Milano, 9 dicembre 2020 - Questo articolo è contenuto nella newsletter "Buongiorno Milano". Ogni giorno alle 7, dal lunedì al venerdì, gli iscritti alla community del «Giorno» riceveranno una newsletter dedicata alla città di Milano. Per la prima volta i lettori potranno scegliere un prodotto completo, che offre un’informazione dettagliata, arricchita da tanti contenuti personalizzati: oltre alle notizie locali, una guida sempre aggiornata per vivere in maniera nuova la propria città, consigli di lettura e il commento di un ospite. Per ricevere via mail la newsletter clicca su www.ilgiorno.it/
Dedicato a tutti gli amanti del prog. Religione laica che pare avere ancora migiaia di (vivacissimi) adepti. Pronti ad adorare maestri assoluti del calibro di Vittorio Nocenzi, fondatore del Banco del Mutuo Soccorso. In questo caso però si parla di sua figlia Viola. Cresciuta a pane e assoli di tastiere. Qui al debutto discografico.

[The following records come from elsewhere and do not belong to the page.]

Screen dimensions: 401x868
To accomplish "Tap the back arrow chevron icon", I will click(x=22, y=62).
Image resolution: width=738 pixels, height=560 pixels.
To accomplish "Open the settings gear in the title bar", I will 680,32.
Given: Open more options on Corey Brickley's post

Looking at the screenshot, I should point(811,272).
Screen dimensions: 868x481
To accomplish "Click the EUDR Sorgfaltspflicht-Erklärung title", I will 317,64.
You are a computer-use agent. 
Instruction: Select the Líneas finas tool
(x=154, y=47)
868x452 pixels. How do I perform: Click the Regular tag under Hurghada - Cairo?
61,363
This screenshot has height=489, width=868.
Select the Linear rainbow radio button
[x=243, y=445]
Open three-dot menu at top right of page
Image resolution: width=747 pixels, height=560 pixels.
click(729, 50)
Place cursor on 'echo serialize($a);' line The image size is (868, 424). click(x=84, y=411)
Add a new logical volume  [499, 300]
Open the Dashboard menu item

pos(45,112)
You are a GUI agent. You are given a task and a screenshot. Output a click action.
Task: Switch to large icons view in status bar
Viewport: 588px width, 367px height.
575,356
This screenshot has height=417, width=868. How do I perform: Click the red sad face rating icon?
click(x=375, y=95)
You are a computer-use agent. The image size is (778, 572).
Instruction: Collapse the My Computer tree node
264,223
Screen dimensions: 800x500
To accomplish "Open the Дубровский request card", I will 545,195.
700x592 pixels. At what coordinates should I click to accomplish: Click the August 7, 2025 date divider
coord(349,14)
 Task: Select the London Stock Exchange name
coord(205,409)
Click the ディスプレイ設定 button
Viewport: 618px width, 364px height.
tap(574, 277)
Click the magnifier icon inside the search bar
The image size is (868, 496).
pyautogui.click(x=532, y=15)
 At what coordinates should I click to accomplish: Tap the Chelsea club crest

Confessioni in musica di “una ragazza tutta rock e d’altri tempi”. Col placet di papà Vittorio e la produzione di zio Gianni, Viola Nocenzi pubblica il suo primo album con tutto l’orgoglio del sentirsi erede della dinastia regnante del prog italiano. Quella incoronata dal venerato nome del Banco del Mutuo Soccorso. Se il fratello Michelangelo è tra gli artefici di “Transiberiana”, ultima sfida artistica del Banco, lei debutta mettendo nome e cognome su 7 brani, tra cui il singolo “Lettera da Marte”. «Le definirei 7 schegge, 7 reincarnazioni, 7 vite, 7 parti di me, 7 pozioni magiche e anche 7 viaggi» assicura l’Erede, nata ai Castelli Romani ma residente da tempo a Como, dove si divide tra composizione, concerti e mestiere di vocal coach. «Ho iniziato con la musica ascoltando da bambina i dischi di Tori Amos e la musica del Banco, di cui rimango la prima fan. Ora vivo sul lago, ma per lavoro orbito molto pure su Milano, Bergamo e Lugano». - Quando ha sentito il bisogno di raccogliere il suo lavoro in un disco? «La lunga collaborazione con lo scrittore Alessio Pracanica mi ha portato a mettere da parte 50-60 brani. Alcuni mi piacevano davvero tanto e così ho iniziato a confrontarmi con famiglia e discografici per capire cosa fare; la conclusione è stata che non c’era alcun motivo per non farli ascoltare». - Papà cosa ha detto? «Non si è espresso. Ha aspettato di sentire il lavoro finito e per la prima volta gli ho letto negli occhi grande attenzione per un mio lavoro, alla fine un gran sorriso mi ha fatto capire che era fatta». - E tra le braccia di un altro (ex) membro del Banco, lo zio Gianni, come c’è finita? «Lui è sempre stato un riferimento affettivo molto importante. Così, stimandone tantissimo le capacità tecnico-artistiche, quando ho deciso di fare sul serio, è stata la prima persona a venirmi in mente. I suoni del disco li devo a Gianni e allo Zoo di Berlino». - Quanto le è servita la laurea in filosofia del linguaggio in quello che fa? «Tantissimo. Papà possiede una bella biblioteca e a soli 14 anni sorpresi mia madre, professoressa di lettere e latino, dicendole che avevo divorato "Così parlò Zarathustra" in pochi giorni. Nonostante a scuola andassi così così, infatti, i filosofi sono sempre stati una mia passione».